Durante su primera sesión ordinaria del año, el Senado bonaerense dio media sanción al proyecto de Régimen Previsional Especial de Malvinas, una medida reparatoria que contempla a los exsoldados que no continuaron con sus carreras en las Fuerzas Armadas (FF.AA.) por las secuelas del conflicto bélico de 1982, y también a aquellos excombatientes que no fueron derivados a otros puestos de trabajo estatales.
El proyecto ya había obtenido aval legislativo en 2025, pero tras recibir duros cuestionamientos desde el Centro Ex Combatientes Islas Malvinas (CECIM) al esgrimir que la normativa promovía una especie de “lobby militar” para beneficiar a genocidas de la dictadura., se cambió gran parte del texto que tuvo que volver a ser tratado esta tarde por el Senado bonaerense.
El proyecto, que ya fue girado a Diputados, fue redactado por los senadores oficialistas María Rosa Martínez y Adrián Santarelli. Según apuntaron en su momento los autores del proyecto, el Régimen Previsional Espacial solo abarca a los suboficiales y oficiales que, por las heridas de guerra, desempeñaron tareas en el Estado provincial, sin incluir a aquellas personas que no consiguieron lugar en el Gobierno bonaerense pese a que no lograron proseguir con su trayectoria militar producto de las secuelas bélicas.
En ese sentido, la propuesta inicial establecía que estos excombatientes de Malvinas deberían acreditar un mínimo de ocho años de aportes efectivos al Instituto de Previsión Social (IPS) bonaerense para gozar del beneficio, que será equivalente al 80% de la mejor remuneración percibida en la provincia de Buenos Aires, y que incluye el goce del 100% de los subsidios mensuales estipulados en la Ley 13.659.
Sin embargo, en octubre del año pasado los héroes de guerra alertaron que, si la Legislatura bonaerense sancionaba esa ley, se legalizarán “beneficios jubilatorios ilegales” que no solo comprometerán los recursos del Gobierno provincial, sino que también reconocerán a exmilitares que tomaron cargos como auxiliares en escuelas bonaerenses sin respetar la Ley 10.430 sobre los requisitos para el ingreso a la Administración Pública.

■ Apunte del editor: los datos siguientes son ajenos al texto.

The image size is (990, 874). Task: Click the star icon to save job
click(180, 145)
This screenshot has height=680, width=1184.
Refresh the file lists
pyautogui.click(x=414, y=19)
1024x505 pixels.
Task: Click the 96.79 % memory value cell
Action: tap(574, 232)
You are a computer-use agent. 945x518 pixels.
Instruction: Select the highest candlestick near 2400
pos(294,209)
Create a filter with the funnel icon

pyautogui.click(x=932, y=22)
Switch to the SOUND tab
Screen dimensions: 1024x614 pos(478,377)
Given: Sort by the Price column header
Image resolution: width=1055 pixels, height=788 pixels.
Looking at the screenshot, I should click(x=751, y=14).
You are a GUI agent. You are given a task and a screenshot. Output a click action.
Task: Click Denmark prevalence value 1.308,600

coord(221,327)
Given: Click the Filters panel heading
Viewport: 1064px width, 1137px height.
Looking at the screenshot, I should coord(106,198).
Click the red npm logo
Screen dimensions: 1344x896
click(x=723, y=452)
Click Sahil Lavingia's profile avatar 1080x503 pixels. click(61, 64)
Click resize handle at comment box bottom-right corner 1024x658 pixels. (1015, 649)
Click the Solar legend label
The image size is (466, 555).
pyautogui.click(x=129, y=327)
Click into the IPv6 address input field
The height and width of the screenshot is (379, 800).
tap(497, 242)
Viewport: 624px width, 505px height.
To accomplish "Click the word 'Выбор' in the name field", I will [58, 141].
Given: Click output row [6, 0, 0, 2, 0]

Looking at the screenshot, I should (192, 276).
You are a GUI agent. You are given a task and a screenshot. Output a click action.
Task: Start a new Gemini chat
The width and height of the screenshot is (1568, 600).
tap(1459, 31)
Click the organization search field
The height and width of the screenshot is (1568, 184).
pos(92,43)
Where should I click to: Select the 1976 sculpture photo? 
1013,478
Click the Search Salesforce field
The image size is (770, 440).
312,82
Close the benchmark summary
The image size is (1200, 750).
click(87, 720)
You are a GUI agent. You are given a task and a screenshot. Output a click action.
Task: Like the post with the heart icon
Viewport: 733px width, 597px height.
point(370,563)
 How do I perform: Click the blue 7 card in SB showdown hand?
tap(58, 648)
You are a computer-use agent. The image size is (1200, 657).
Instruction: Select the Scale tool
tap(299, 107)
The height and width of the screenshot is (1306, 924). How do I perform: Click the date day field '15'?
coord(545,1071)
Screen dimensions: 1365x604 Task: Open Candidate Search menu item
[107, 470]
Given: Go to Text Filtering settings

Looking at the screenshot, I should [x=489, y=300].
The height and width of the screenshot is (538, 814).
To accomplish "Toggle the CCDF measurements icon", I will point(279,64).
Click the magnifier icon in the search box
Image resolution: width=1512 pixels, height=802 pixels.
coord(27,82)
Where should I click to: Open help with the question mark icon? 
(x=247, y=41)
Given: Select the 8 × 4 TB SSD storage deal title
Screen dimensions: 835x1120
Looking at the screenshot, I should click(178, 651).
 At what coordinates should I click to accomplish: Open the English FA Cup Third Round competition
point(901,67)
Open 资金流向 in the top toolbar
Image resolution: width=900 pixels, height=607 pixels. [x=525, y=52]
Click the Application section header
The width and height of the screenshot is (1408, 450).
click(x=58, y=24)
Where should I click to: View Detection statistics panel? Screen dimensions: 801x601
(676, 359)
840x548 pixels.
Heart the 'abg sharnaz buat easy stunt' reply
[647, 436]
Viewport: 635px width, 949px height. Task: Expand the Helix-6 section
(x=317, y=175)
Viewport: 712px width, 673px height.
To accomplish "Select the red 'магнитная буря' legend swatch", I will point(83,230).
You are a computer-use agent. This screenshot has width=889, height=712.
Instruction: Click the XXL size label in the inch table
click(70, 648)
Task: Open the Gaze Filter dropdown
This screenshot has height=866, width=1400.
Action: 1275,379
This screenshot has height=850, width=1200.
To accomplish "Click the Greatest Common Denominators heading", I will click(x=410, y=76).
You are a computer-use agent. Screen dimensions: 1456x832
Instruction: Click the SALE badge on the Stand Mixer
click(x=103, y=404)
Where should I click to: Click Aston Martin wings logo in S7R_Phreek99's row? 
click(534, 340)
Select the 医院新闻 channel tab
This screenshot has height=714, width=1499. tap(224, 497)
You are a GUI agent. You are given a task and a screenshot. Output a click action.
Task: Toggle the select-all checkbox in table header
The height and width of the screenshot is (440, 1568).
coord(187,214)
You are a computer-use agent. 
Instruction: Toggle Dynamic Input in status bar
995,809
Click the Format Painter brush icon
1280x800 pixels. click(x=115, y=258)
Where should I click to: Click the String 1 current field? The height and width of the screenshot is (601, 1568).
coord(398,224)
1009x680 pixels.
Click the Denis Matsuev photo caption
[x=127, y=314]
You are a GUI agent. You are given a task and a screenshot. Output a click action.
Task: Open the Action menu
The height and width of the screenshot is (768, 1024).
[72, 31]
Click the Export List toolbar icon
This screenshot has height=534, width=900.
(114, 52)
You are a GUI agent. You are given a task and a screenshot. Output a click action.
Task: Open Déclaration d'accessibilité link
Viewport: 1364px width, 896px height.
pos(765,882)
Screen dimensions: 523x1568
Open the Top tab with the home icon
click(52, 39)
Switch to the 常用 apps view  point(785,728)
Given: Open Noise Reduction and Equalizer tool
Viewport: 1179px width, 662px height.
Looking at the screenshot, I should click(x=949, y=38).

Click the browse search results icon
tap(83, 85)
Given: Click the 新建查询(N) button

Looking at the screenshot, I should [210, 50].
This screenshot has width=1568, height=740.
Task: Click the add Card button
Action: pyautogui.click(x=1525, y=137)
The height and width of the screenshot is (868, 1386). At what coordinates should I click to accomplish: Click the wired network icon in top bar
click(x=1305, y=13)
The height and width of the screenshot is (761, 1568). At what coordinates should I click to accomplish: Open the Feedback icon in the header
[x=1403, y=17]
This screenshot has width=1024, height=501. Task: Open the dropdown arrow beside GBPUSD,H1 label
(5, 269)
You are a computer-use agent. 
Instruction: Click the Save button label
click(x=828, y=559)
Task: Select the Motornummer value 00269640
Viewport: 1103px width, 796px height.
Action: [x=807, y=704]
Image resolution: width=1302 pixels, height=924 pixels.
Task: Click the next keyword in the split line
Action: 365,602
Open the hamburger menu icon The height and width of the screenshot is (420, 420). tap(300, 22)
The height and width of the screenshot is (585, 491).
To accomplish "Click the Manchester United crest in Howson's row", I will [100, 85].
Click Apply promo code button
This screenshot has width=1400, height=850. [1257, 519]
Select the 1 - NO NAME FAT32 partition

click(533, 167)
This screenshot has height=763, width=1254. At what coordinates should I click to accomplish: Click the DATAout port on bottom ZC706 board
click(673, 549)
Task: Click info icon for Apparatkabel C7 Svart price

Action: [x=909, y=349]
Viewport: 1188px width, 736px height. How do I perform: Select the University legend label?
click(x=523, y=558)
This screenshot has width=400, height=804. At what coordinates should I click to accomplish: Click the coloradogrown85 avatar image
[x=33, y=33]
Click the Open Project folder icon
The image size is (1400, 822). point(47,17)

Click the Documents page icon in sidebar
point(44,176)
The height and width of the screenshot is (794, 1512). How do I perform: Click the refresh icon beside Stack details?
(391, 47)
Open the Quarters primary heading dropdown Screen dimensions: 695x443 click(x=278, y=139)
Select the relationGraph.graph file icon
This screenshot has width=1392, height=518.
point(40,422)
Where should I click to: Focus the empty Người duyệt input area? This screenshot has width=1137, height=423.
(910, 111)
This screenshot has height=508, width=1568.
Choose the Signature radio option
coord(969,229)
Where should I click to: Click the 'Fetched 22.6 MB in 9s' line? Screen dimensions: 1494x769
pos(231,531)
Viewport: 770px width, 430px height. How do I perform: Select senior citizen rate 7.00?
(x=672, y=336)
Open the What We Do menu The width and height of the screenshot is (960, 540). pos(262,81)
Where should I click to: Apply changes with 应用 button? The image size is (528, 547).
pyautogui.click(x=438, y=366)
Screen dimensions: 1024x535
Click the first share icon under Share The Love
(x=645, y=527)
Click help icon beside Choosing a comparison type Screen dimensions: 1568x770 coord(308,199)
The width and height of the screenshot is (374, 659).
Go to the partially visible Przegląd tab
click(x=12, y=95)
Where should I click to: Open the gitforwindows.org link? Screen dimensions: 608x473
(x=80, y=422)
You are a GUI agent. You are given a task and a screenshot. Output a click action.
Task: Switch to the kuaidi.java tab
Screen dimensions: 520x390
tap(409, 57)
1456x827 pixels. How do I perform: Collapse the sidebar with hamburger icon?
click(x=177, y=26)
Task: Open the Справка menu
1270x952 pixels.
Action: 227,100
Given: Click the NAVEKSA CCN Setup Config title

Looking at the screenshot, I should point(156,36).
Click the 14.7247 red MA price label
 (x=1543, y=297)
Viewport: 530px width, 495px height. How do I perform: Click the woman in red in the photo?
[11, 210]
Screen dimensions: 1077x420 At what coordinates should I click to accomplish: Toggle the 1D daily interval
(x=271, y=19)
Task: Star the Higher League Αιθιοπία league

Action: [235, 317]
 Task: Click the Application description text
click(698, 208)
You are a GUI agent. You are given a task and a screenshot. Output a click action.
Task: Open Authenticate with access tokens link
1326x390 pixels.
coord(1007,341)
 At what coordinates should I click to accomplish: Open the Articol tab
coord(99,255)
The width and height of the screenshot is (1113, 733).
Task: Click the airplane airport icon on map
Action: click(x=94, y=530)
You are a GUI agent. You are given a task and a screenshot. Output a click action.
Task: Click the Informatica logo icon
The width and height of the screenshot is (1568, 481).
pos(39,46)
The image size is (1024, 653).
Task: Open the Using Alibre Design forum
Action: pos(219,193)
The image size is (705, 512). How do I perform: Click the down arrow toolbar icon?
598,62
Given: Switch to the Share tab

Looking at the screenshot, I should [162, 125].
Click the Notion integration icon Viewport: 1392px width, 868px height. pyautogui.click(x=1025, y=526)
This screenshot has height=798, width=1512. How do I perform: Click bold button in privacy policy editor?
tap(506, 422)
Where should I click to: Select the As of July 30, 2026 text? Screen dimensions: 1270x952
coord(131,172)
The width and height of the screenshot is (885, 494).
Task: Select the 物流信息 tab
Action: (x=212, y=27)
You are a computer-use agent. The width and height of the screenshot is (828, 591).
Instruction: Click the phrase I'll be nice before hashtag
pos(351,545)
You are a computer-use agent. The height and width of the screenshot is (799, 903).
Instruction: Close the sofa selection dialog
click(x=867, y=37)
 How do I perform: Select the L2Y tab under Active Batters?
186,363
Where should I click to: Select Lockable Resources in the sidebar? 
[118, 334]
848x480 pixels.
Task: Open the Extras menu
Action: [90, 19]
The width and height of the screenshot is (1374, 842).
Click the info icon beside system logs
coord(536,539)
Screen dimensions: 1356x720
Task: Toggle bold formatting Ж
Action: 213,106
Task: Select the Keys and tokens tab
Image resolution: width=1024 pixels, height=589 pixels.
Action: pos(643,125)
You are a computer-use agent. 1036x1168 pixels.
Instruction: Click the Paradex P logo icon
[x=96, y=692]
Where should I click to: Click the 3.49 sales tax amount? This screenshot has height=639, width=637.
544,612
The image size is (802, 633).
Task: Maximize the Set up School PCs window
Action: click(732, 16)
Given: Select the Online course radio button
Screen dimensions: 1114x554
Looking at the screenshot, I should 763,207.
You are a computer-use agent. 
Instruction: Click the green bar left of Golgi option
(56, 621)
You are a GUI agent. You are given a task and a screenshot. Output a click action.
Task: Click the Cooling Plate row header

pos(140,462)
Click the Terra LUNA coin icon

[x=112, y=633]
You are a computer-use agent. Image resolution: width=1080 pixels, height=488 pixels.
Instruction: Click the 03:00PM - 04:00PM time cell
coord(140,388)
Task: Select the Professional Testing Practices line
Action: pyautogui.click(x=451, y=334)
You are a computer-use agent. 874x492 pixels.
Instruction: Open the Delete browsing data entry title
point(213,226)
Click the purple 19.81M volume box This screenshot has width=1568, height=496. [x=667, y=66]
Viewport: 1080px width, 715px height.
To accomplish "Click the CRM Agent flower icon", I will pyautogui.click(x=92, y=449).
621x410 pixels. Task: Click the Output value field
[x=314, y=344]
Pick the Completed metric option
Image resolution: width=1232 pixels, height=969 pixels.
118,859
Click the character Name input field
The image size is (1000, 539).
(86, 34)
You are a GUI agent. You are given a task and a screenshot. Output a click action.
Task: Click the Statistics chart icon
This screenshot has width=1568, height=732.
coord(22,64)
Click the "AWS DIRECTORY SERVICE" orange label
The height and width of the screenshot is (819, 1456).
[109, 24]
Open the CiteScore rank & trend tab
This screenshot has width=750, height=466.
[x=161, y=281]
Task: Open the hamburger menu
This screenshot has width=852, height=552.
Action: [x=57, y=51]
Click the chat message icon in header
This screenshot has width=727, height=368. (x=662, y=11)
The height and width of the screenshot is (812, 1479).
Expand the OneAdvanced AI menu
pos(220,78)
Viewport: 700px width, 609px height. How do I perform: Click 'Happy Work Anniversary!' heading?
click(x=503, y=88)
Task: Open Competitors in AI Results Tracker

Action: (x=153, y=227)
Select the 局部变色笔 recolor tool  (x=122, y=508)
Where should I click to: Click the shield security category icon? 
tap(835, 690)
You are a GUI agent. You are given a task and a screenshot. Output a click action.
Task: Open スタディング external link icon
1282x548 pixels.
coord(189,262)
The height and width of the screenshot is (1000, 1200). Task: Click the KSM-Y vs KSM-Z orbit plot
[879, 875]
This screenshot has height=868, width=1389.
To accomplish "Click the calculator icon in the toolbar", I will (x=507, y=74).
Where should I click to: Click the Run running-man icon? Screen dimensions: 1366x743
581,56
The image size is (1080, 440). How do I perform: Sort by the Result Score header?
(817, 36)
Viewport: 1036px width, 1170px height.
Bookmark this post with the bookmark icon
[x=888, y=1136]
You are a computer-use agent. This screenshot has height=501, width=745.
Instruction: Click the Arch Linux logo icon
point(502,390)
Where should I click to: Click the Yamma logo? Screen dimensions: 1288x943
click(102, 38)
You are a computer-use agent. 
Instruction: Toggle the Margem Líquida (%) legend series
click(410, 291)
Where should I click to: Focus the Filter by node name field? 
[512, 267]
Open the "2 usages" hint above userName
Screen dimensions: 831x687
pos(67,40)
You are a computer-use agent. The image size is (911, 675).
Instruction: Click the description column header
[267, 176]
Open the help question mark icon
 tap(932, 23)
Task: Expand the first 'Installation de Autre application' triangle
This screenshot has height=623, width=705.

Sucede que, el certificado de baja obligatoria de las FF.AA presentado por estos militares no especifica los motivos de por qué cesaron su carrera en el Ejército. Según el CECIM, esto permitió que varios exsoldados que cometieron delitos, faltas disciplinarias e incluso alzamientos contra el orden constitucional, utilizaran la falta de controles para ingresar a trabajar en el Estado.
“Quienes hoy pretenden modificar esta ley no estuvieron abandonados por el Estado nacional. Al momento del conflicto eran profesionales y parte de la peor dictadura que sufrió nuestro país. Lamentablemente si esta ley se modifica, muchos de los que fueron denunciados por torturar a los soldados, hoy serían beneficiados por esta modificación”, expusieron desde el CECIM.
En ese sentido, desde el colectivo de excombatientes lograron que el texto parlamentario incluya un artículo con el que los suboficiales y oficiales que quieran adecuarse al régimen previsional, deben corroborar su situación de retiro o baja voluntaria u obligatoria, siempre y cuando las causas no hayan sido por rebeldía o por condena emanada de tribunales comunes o federales que sea equivalente a la destitución militar.
También, los veteranos de Malvinas establecieron en el proyecto de ley que será requisito no percibir otra prestación previsional otorgada por el Instituto de Ayuda Financiera de las FF.AA, ya sea por haber cumplido los años mínimos de servicios y/o que hubiera sido derivado a un derechohabiente.
Finalmente, el CECIM propuso que la iniciativa también contemple a los miembros de las FF.AA. que fueron procesados y/o condenados no solo por delitos de lesa humanidad. Con esto, aquellos militares que fueron autores de delitos contra el orden constitucional o hayan incumplido sus deberes durante la Guerra de Malvinas, no podrán acceder al régimen previsional.